LAUSR

OBJECTIVES Secondary inefficacy with infusion reactions and anti-drug antibodies (2NDNR) occurs in 14% of SLE patients receiving repeated rituximab courses. We evaluated baseline clinical characteristics, efficacy and safety of obinutuzumab, a next-generation humanised type-2 anti-CD20 antibody licensed for haematological malignancies in SLE patients with 2NDNR to rituximab. METHODS We collated data from SLE patients receiving obinutuzumab for secondary non-response to rituximab in BILAG centres. Disease activity was assessed using BILAG-2004, SLEDAI-2K and serology before, and 6 months after, obinutuzumab 2x1000mg infusions alongside methylprednisolone 100 mg. RESULTS All 9 patients included in the study received obinutuzumab with concomitant oral immunosuppression. At 6 months post-obinutuzumab, there were significant reductions in median SLEDAI-2K from 12 to 6 (p= 0.014) and total BILAG-2004 score from 21 to 2 (p= 0.009). Complement C3 and dsDNA titres improved significantly (both p= 0.04). Numerical, but not statistically significant improvements were seen in C4 levels. Of 8/9 patients receiving concomitant oral prednisolone at baseline (all >10mg/day), 5/8 had their dose reduced at 6 months. 4/9 patients were on 5 mg/day and were in Lupus Low Disease Activity State following obinutuzumab.

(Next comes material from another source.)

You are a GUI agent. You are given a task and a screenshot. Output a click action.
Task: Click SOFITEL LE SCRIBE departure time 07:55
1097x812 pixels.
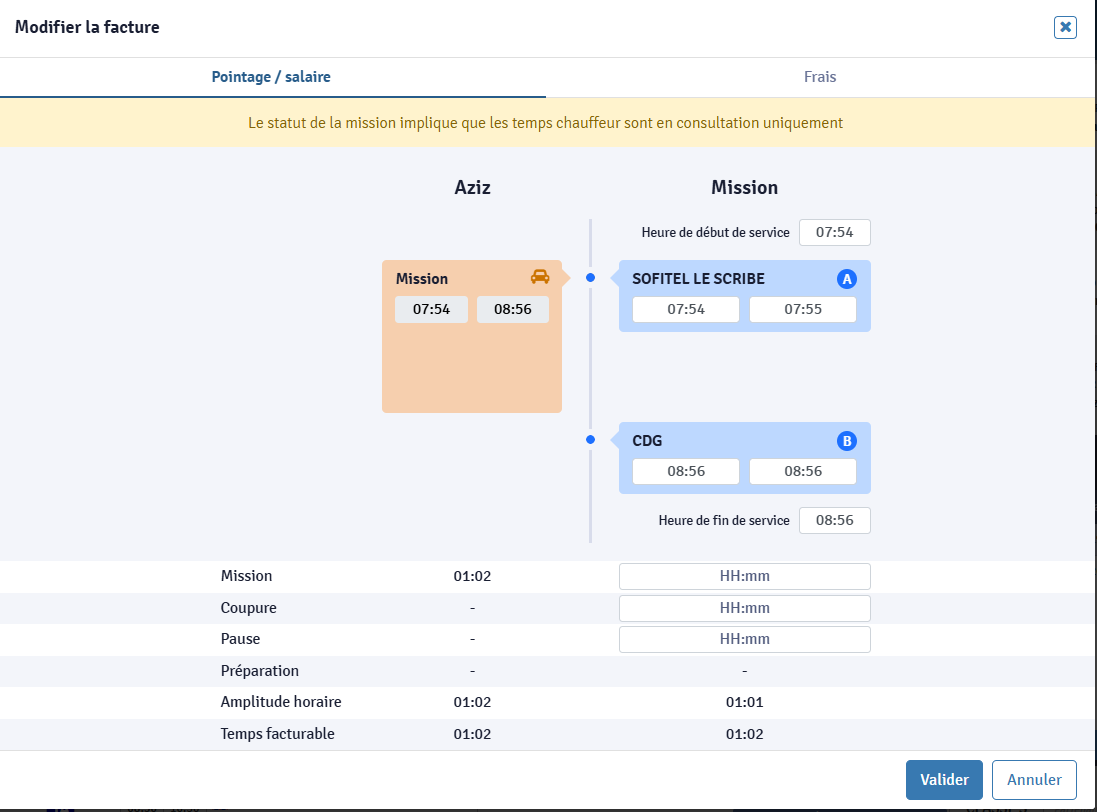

After obinutuzumab, 6/9 patients with peripheral B cell data achieved complete depletion including 4/4 assessed with highly-sensitive assays. 1/9 obinutuzumab non-responder required cyclophosphamide therapy. 1 unvaccinated patient died from COVID-19. CONCLUSIONS Obinutuzumab appears to be effective and steroid-sparing in renal and non-renal SLE patients with secondary non-response to rituximab. These patients have severe disease with few treatment options but given responsiveness to B cell depletion, switching to humanised type-2 anti-CD20 therapy is a logical approach.